- Work to be completed: Write out, word for word, the portion of the blog tour post on The Olive Garden Choir below, from "On the beautiful" up to and including "voice once more.".

=== Reading text ===

Tuesday 5 March 2019

The Olive Garden Choir - blog tour



BLOG TOUR

The Olive Garden Choir by Leah Fleming

About the author
After careers in teaching, catering, running a market stall, stress management courses in the NHS as well as being a mother of four, Leah Fleming found her true calling as a storyteller. 
She lives in the beautiful Yorkshire Dales but spends part of the year marinating her next tale from an olive grove on her favourite island of Crete. 

Follow Leah:
Twitter: @LeahleFleming
Facebook: @Leah Fleming
Wesbite: leahfleming.co.uk

About the book
An evocative novel of secrets, love and redemption under the Greek sun. 
On the beautiful island of Santaniki, close to Crete, it’s not all white sands and sunshine. 
When retired bookseller Ariadne Blunt suggests the English residents form a choir, there are groans of resistance. 
After a little persuasion, the group gather in Ariadne’s olive garden to rehearse, but each member of this choir has their own struggles and secrets. Ariadne’s partner, Hebe, is in failing health. Clive struggles to accept the loss of his wife while Della, the Pilates teacher, drinks too much. Then there is Mel, the real songbird amongst them, English wife of a taverna owner who hides her talent until the choir inspires her to raise her voice once more. 
In this tiny community, the choir brings the residents together like never before in a bittersweet tale of love and loss – and how life can begin again when you let go of the past.

EXTRACT

Ariadne Blunt swept up the bougainvillaea leaves from the veranda of her villa on the island of Santaniki, then stopped to admire the view down the rocky slope of olive trees to the sparkling sea, where the faint outline of the big island glinted in the late September sunshine. Now the summer visitors were returning for school terms in Britain, local activities would start again. 
Tonight at the first book-club meeting of the season members would provide a summary of their summer reading or single out a book for discussion, and she wanted them to sit on the veranda in the warmth of sunset.
Looking up, she saw the fledgling swallows peeking out of their nest in the corner. 
It was always a relief when Hick and Hetty returned to raise two broods before their long flight back to Africa. Their safe arrival each year heralded spring, but it was always a sad moment when the young flew off. Their mess was contained in a bucket, but she’d clean it in case some eagle-eyed member thought it unsightly or unhygienic.
The group consisted of a motley assortment of women, mostly middle-aged and retired, but there was a sprinkling of younger ones, who could be relied on to vary the usual selection of middle-brow literature. As a former bookseller, Ariadne assumed leadership to check any snide comments on choices, but tonight she had something important to say.

=== Material provided ===

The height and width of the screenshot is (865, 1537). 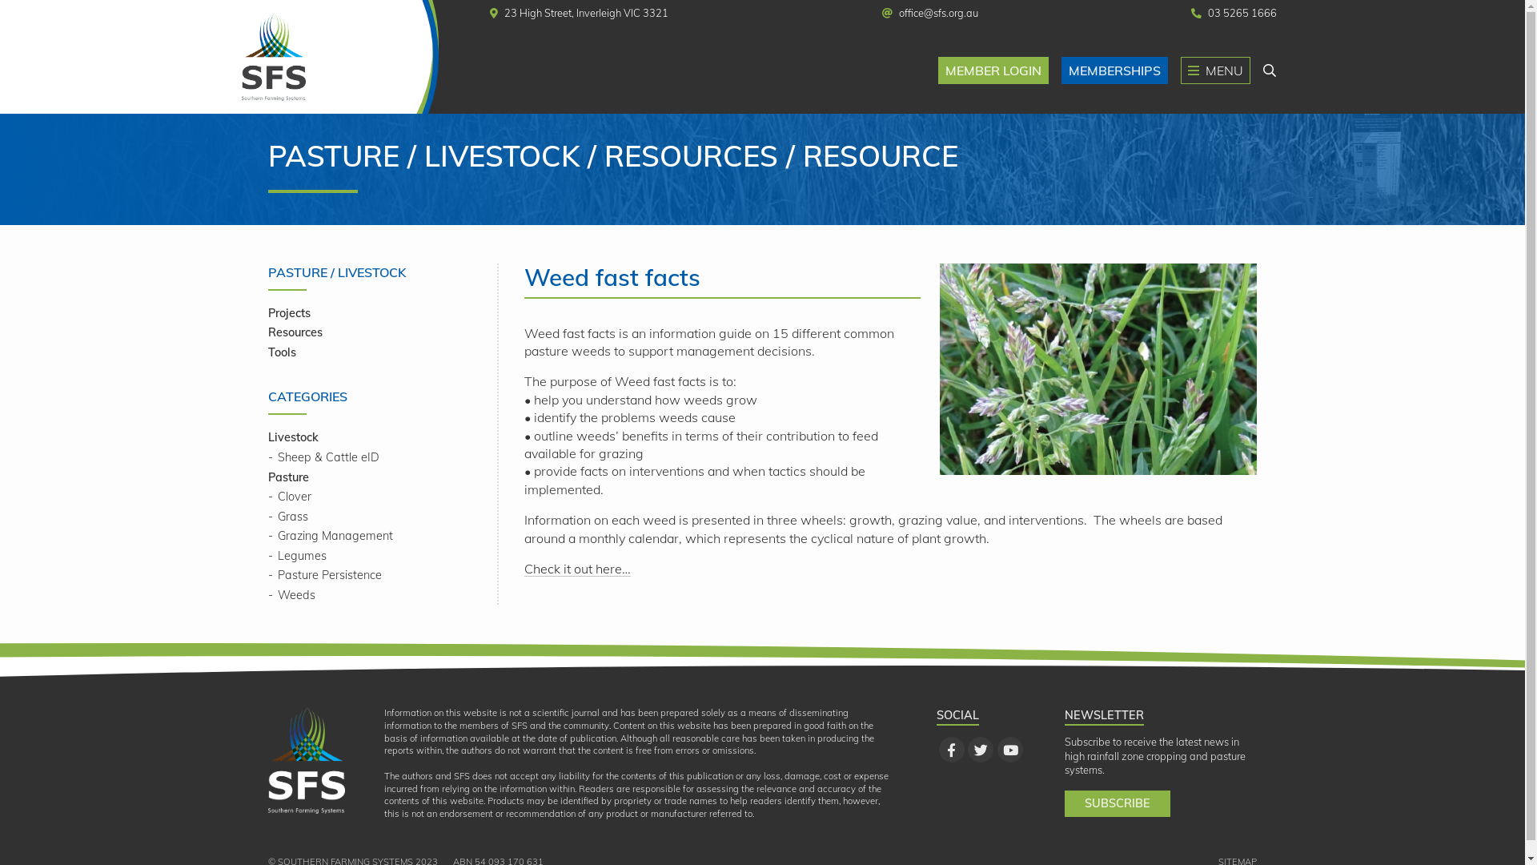 What do you see at coordinates (268, 555) in the screenshot?
I see `'Legumes'` at bounding box center [268, 555].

===

- Worked answer:
On the beautiful island of Santaniki, close to Crete, it’s not all white sands and sunshine. 
When retired bookseller Ariadne Blunt suggests the English residents form a choir, there are groans of resistance. 
After a little persuasion, the group gather in Ariadne’s olive garden to rehearse, but each member of this choir has their own struggles and secrets. Ariadne’s partner, Hebe, is in failing health. Clive struggles to accept the loss of his wife while Della, the Pilates teacher, drinks too much. Then there is Mel, the real songbird amongst them, English wife of a taverna owner who hides her talent until the choir inspires her to raise her voice once more.